Sommige sterren zijn daarentegen een flink stuk koeler of heter dan de zon en dan zal hun kleur ook subtiel verschillen van wit. Betelgeuze --‐de rechterschouder van Orion--‐ is bijvoorbeeld een stuk koeler (3500 graden tegenover zo'n 6000 voor de zon) en is duidelijk rood. Rigel --‐de linkervoet--‐ is een stuk heter (11000 graden) en is blauwachtig. Zo vormt de kleur van een ster een redelijk goede thermometer. Met het blote oog kunt u dus meten aan de sterren in Orion ondanks dat ze vele honderden lichtjaren van u af staan. Alleen
moet wel de temperatuurschaal herijkt worden ten opzichte van de associaties die uw hersenen hebben aangeleerd: rood is juist de kleur van sterren die koeltjes aan het pruttelen zijn en sterren die terminaal zijn. Absoluut geen vurige passie dus. Dat is juist voorbehouden aan de blauwste sterren.

Maar de kleur van een nevel rondom een ster geeft nog veel meer informatie prijs, zowel over de nevel zelf als over de ster die deze belicht. De blauwe nevel in de opname is maar net iets blauwer dan een onbewolkte hemel. Beide zijn blauw om dezelfde reden: de gasmoleculen verstrooien het blauwe deel van het sterlicht veel meer dan de andere zichtbare kleuren. In het geval van de dubbelster rho Ophiuchi is het sterlicht sowieso al een stuk blauwer dan zonlicht aangezien beide sterren een stuk zwaarder en daarom heter zijn dan de zon.

De gele nevel wordt belicht door een van de helderste sterren aan de hemel: Antares, het oog van de schorpioen. Ooit was ook deze zware ster mooi blauw en joeg hij als een razende door zijn brandstof heen. Toen de primaire brandstof op was, werd Antares onvermijdelijk een stuk koeler en dus roder. Daarbij is hij ook flink opgezweld en is hij stofdeeltjes gaan produceren. Het is juist zijn eigen stof dat nu gelig oplicht rondom Antares. Deze nevel is dus niet blauw omdat de centrale ster amper blauw licht heeft, maar ook omdat de verstrooiing door stofdeeltjes veel minder voorkeur heeft voor blauw dan bij gasmoleculen. Hier is nu geel de meest verstrooide kleur.

De sterren in het centrum van de rode nevel zijn een fractie warmer dan die in de blauwe nevel. De rode kleur is hier dus ineens verbonden met hoge temperaturen! In dit geval wordt de nevel zo sterk opgewarmd door het sterlicht dat het zijn eigen licht gaat uitzenden. Dat licht is geen warmtestraling, maar is precies die ene kleur die energiek waterstofgas uitzendt. Deze kleur is specifiek voor het soort gas en is toevallig net zoals bij neonverlichting rood.

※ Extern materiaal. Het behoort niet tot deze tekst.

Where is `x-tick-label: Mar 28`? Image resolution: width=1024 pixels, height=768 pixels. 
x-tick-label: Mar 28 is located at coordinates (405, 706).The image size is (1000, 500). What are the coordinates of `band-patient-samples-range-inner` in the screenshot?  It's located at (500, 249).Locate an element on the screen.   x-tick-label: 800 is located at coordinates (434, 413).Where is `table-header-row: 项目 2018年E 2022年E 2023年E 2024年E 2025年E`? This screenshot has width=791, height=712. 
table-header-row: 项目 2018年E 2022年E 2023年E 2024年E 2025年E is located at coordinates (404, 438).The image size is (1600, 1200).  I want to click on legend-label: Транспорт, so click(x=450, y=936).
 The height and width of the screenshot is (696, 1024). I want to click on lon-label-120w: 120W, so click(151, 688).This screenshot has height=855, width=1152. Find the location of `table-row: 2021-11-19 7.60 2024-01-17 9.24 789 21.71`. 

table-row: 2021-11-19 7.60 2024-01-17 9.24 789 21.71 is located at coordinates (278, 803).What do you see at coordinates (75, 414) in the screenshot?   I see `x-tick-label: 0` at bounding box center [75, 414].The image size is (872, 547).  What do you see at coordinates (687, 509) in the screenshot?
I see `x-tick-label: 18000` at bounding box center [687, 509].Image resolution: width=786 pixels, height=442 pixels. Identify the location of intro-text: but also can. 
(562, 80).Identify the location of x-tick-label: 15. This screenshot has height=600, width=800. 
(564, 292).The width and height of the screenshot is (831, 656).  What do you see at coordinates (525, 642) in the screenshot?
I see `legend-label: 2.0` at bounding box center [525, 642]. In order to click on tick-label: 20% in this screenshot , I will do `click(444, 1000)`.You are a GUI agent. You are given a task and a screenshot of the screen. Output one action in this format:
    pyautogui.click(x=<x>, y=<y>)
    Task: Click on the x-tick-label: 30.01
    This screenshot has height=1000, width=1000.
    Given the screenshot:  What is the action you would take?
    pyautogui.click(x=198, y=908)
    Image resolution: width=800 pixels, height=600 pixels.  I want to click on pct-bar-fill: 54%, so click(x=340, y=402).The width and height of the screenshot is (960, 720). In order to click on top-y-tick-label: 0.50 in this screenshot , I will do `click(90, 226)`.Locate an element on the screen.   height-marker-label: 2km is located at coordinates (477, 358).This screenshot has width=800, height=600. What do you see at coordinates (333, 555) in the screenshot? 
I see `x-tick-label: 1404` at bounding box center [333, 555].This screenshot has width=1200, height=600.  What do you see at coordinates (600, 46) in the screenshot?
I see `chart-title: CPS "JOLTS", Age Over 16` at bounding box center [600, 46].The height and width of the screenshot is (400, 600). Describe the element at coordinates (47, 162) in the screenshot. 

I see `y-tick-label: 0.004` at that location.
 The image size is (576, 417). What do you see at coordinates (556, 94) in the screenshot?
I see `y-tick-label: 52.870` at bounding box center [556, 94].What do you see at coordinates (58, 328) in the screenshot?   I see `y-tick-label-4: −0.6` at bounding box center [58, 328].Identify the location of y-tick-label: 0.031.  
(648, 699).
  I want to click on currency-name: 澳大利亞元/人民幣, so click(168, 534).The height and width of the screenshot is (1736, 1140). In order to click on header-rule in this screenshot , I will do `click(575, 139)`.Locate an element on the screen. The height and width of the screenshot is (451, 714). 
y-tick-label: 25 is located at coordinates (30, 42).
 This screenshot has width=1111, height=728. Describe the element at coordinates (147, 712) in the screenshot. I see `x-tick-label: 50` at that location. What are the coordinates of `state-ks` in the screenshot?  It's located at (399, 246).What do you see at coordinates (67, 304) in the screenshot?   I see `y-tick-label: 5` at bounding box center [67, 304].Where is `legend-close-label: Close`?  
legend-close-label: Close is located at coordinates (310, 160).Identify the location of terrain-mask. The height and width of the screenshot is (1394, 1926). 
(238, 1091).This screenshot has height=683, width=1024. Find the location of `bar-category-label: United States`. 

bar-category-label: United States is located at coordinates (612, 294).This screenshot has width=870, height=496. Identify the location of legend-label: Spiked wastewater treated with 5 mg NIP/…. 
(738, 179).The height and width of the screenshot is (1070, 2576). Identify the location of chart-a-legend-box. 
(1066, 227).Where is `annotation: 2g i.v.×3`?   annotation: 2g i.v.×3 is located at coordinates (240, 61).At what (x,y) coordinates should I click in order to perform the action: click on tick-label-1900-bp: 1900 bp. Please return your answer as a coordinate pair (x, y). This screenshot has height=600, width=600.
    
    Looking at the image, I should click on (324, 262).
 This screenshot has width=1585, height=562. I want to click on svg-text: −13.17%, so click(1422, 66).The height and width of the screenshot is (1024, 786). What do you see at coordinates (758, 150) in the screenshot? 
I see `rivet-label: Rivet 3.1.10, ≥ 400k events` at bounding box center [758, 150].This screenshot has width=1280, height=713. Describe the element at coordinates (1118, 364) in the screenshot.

Rode kleuren worden ook gecreëerd door de donkere stofwolken die overal door het beeld zwieren. Als het sterlicht überhaupt al door deze wolken komt, dan heeft het zijn blauwe en gele kleuren verloren door verstrooiing. Er blijft dan alleen rood over, net als bij een zonsondergang.

Blauwe luchten en zonsondergangen. Leven en dood. Ik wil wel eens een kunsthistoricus zien die zoveel informatie uit een echte Mondriaan bij elkaar kan interpreteren. Maar soms mag een plaat ook gewoon alleen maar erg mooi zijn.